### [Exercise]
Find the line containing "Click Hard Disk" in the material below; copy that line and all following lines exactly.

### [Records shown]
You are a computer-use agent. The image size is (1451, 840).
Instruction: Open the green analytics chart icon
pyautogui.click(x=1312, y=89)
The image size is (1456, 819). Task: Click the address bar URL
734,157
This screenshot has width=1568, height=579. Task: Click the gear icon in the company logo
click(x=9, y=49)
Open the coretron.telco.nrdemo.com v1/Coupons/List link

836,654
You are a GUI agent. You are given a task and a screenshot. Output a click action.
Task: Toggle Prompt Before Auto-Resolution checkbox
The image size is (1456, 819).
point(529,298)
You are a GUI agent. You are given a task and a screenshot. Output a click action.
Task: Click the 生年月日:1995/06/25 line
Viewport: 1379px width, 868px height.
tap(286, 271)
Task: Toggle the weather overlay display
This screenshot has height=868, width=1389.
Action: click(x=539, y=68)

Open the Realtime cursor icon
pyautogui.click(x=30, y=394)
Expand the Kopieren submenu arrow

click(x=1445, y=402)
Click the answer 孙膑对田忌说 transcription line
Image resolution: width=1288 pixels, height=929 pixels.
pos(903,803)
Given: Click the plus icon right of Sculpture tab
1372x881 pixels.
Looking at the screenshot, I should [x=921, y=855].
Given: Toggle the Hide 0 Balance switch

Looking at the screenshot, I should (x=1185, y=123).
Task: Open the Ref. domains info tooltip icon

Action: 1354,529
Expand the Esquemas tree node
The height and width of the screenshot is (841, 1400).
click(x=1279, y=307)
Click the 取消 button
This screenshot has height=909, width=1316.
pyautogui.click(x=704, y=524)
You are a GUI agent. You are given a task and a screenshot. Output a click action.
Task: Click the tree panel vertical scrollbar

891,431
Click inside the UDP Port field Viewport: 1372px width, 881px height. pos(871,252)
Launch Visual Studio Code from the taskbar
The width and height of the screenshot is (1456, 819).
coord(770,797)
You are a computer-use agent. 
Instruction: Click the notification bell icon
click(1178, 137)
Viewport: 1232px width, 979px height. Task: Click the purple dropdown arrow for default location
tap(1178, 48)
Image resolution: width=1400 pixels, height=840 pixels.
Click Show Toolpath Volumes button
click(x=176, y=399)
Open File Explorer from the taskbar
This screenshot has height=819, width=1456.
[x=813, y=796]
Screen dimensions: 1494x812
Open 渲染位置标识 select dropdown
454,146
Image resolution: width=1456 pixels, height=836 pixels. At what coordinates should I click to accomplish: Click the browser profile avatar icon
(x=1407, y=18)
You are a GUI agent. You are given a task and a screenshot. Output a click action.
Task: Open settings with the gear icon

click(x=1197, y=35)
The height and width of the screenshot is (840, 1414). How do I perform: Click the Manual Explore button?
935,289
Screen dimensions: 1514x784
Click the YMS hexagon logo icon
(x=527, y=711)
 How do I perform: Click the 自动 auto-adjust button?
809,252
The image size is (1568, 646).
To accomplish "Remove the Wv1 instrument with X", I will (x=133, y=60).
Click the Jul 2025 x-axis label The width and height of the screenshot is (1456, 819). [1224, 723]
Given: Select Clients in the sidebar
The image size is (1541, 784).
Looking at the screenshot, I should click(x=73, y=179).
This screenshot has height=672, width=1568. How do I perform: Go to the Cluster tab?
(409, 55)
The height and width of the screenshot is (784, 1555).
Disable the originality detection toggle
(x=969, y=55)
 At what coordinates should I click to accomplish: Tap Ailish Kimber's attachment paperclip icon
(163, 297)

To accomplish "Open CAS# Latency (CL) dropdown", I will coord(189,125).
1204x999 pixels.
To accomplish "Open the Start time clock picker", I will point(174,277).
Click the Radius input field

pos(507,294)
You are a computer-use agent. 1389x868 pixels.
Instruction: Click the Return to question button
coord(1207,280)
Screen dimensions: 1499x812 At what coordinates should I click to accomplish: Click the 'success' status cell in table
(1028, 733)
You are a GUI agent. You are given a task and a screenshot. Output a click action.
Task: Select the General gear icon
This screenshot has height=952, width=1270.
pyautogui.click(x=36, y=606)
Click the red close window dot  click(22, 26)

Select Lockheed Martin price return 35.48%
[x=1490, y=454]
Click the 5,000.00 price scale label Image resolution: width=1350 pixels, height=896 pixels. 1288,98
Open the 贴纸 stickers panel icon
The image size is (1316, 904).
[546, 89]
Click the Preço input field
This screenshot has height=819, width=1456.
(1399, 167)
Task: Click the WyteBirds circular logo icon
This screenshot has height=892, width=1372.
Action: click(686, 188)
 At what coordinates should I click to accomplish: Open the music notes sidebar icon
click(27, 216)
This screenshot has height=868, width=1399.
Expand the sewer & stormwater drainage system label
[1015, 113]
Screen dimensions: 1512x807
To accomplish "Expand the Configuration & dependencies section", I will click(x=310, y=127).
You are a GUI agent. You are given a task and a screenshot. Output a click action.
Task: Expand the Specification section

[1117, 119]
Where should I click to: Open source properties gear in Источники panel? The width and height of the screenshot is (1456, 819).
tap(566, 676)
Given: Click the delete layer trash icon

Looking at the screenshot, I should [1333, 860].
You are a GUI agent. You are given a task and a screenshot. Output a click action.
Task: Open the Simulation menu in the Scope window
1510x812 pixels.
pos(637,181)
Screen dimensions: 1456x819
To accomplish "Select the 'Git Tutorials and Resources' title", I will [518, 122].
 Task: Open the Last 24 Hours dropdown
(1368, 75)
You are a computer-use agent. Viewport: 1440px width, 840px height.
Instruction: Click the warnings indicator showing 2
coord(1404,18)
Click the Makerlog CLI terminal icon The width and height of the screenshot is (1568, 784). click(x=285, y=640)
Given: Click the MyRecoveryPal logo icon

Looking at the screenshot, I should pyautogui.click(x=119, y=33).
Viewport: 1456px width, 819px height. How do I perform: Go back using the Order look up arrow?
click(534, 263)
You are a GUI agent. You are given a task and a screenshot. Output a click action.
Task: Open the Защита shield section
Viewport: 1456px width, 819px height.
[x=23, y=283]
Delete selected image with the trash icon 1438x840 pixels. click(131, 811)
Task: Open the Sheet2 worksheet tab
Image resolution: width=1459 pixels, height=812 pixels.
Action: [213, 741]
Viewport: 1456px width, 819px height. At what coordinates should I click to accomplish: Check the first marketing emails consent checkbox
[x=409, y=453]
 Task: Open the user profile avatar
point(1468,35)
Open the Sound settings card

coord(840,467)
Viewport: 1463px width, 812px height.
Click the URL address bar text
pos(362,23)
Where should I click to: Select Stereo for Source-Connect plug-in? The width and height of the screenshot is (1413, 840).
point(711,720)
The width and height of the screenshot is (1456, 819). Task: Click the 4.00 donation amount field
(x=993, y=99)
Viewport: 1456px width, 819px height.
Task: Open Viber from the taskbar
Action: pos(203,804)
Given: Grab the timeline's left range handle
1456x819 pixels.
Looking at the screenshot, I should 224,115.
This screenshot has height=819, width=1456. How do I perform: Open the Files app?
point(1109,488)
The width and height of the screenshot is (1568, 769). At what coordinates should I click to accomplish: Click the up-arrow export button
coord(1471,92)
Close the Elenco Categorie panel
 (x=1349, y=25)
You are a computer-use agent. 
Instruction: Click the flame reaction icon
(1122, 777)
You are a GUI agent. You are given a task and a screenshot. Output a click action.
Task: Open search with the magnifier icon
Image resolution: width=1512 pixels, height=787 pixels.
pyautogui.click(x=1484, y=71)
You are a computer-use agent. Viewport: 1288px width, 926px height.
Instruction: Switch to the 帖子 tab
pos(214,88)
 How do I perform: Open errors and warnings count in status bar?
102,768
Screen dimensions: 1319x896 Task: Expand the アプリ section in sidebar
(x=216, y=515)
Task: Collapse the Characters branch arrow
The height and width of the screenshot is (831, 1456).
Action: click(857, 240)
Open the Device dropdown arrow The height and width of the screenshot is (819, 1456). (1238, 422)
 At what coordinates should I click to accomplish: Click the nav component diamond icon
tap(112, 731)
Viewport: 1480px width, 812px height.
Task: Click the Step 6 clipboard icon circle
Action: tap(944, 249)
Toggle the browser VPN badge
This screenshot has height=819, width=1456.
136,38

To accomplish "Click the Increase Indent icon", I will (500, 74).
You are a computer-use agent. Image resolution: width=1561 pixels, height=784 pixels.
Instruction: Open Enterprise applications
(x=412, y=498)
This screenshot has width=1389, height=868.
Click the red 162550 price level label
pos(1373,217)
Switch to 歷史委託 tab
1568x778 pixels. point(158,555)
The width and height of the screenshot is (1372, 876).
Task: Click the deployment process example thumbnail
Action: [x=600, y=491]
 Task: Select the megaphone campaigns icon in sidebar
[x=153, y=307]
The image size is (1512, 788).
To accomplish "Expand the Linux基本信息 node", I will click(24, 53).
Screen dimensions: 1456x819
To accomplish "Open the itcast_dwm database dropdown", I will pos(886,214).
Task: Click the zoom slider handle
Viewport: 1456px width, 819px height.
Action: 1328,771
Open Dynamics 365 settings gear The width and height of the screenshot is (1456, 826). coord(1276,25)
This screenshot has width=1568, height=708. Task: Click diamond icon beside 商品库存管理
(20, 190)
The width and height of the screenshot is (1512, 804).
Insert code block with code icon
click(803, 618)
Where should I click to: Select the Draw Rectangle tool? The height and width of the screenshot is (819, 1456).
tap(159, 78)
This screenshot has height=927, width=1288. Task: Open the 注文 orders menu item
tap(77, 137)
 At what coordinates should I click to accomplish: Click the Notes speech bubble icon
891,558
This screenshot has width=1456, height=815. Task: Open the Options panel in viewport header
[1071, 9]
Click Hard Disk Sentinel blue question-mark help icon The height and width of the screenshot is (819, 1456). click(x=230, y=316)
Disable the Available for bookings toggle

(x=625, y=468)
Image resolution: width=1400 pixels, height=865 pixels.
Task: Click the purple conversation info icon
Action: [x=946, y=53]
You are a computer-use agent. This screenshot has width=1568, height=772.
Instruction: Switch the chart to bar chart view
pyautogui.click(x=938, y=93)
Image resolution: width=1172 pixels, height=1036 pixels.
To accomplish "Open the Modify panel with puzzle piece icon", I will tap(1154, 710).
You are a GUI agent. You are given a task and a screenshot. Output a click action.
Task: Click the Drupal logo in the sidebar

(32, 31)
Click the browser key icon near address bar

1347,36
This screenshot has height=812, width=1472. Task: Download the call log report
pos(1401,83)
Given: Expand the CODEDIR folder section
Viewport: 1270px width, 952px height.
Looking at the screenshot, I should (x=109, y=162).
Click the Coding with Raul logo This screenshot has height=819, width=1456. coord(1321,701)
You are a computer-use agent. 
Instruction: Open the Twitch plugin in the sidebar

### [Expected answer]
Click Hard Disk Sentinel blue question-mark help icon The height and width of the screenshot is (819, 1456). click(x=230, y=316)
Disable the Available for bookings toggle

(x=625, y=468)
Image resolution: width=1400 pixels, height=865 pixels.
Task: Click the purple conversation info icon
Action: [x=946, y=53]
You are a computer-use agent. This screenshot has width=1568, height=772.
Instruction: Switch the chart to bar chart view
pyautogui.click(x=938, y=93)
Image resolution: width=1172 pixels, height=1036 pixels.
To accomplish "Open the Modify panel with puzzle piece icon", I will tap(1154, 710).
You are a GUI agent. You are given a task and a screenshot. Output a click action.
Task: Click the Drupal logo in the sidebar

(32, 31)
Click the browser key icon near address bar

1347,36
This screenshot has height=812, width=1472. Task: Download the call log report
pos(1401,83)
Given: Expand the CODEDIR folder section
Viewport: 1270px width, 952px height.
Looking at the screenshot, I should (x=109, y=162).
Click the Coding with Raul logo This screenshot has height=819, width=1456. coord(1321,701)
You are a computer-use agent. 
Instruction: Open the Twitch plugin in the sidebar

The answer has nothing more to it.